Along the east, and on the adjacent part of the north and south sides, the curtain is tolerably perfect. On the west side are some foundations, and a fragment of wall of full height. At the south-east angle a square buttress, original, of about 3 feet broad by 3 feet 6 inches projection, is set diagonally, and caps the angle. In the middle of the east wall is a similar buttress, but set square. These have no bases or setts-off, and rise to the parapets. At the north-east angle seems to have been a bartisan, or square turret, projected upon corbels; the wall is quite plain below. The other two angles are gone; but the foundations show no trace of mural towers. Grose’s plan, though very incorrect, may be taken to show that late in the last century the walls were tolerably perfect; and that in the centre of the south wall and at the south-west angle were buttresses similar to those described above.

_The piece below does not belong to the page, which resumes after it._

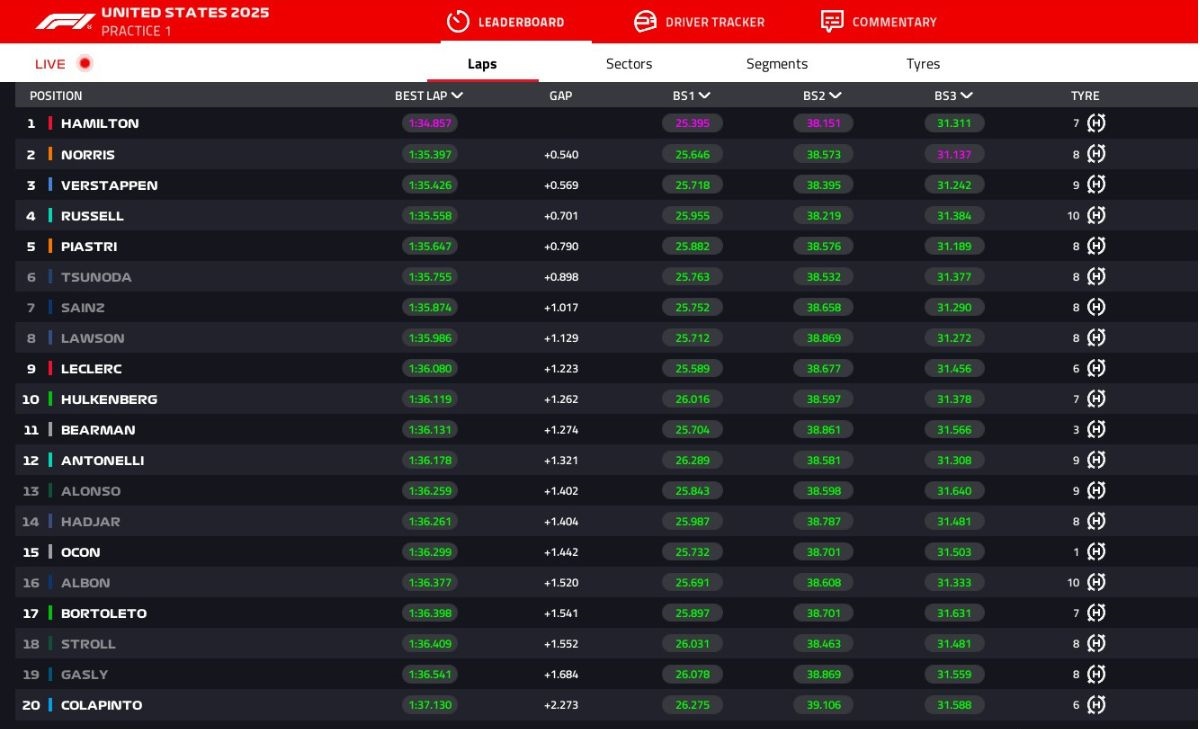Click Leclerc's tyre compound icon
1200x729 pixels.
pyautogui.click(x=1096, y=368)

All traces of the gateway are gone; but the earthwork shows it to have been on the north front, rather near the east end. West of this some traces of windows seem to indicate the site of the hall, and part of a large half-round barrel-vault, abutting against the remains of the west wall, seems to have belonged to its substructure. In the east wall, near its summit, are two large window openings, about 5 feet broad. The tracery is gone; but the arch of the recesses is flat segmental, strengthened by two plain bold ribs.
There is no trace of any keep or detached central building. The head of a flat-topped window of two lights, trefoiled, has been dug up and preserved. It seems to be early Perpendicular. The general plan of the building and what remains of its vault and arches, point to the Decorated period, during which both the round-headed and the flat segmental arch were largely used in this district. What remains appears to be of one date. The Ordnance sheet lviii. 4. 24. contains a plan of this castle to a scale of 10·56 feet to the mile, or ¹⁄₃₀₀.
Penrith Castle
Wyman & Sons, Gᵗ. Queen Sᵗ. London.
In describing the building, it has been found convenient to call the tower face the north, but really it fronts more to the north-east.
It has been suggested, from the rectangular plan of the earthworks, and from the prevalence of Roman remains in the district, that the castle occupies the site of a Roman encampment, and that its material, said by some to have been taken from Mayburgh, was derived from some Roman building. This latter suggestion is, no doubt, perfectly possible. Certainly the material was not taken from Mayburgh, which never could have supplied ashlar in large quantities.
It is certain that there was no castle here during the early Norman times, or while the manor was the heritage of the kings of Scotland. From them it came to John Baliol, and was confiscated with his other English possessions late in the thirteenth century. The Neviles of Raby then held it. Richard, Duke of Gloucester, had the castle and manor, and seems to have been often here. He probably made any pure Perpendicular additions of which evidence may remain.
There are extant two licences, one to crenellate the town of Penrith, 20 Edward III.; and the other, 22 Richard II., to William de Strickland, with permission to make a mantlet of stone and lime, and to crenellate it. Probably the present castle is the mantlet referred to.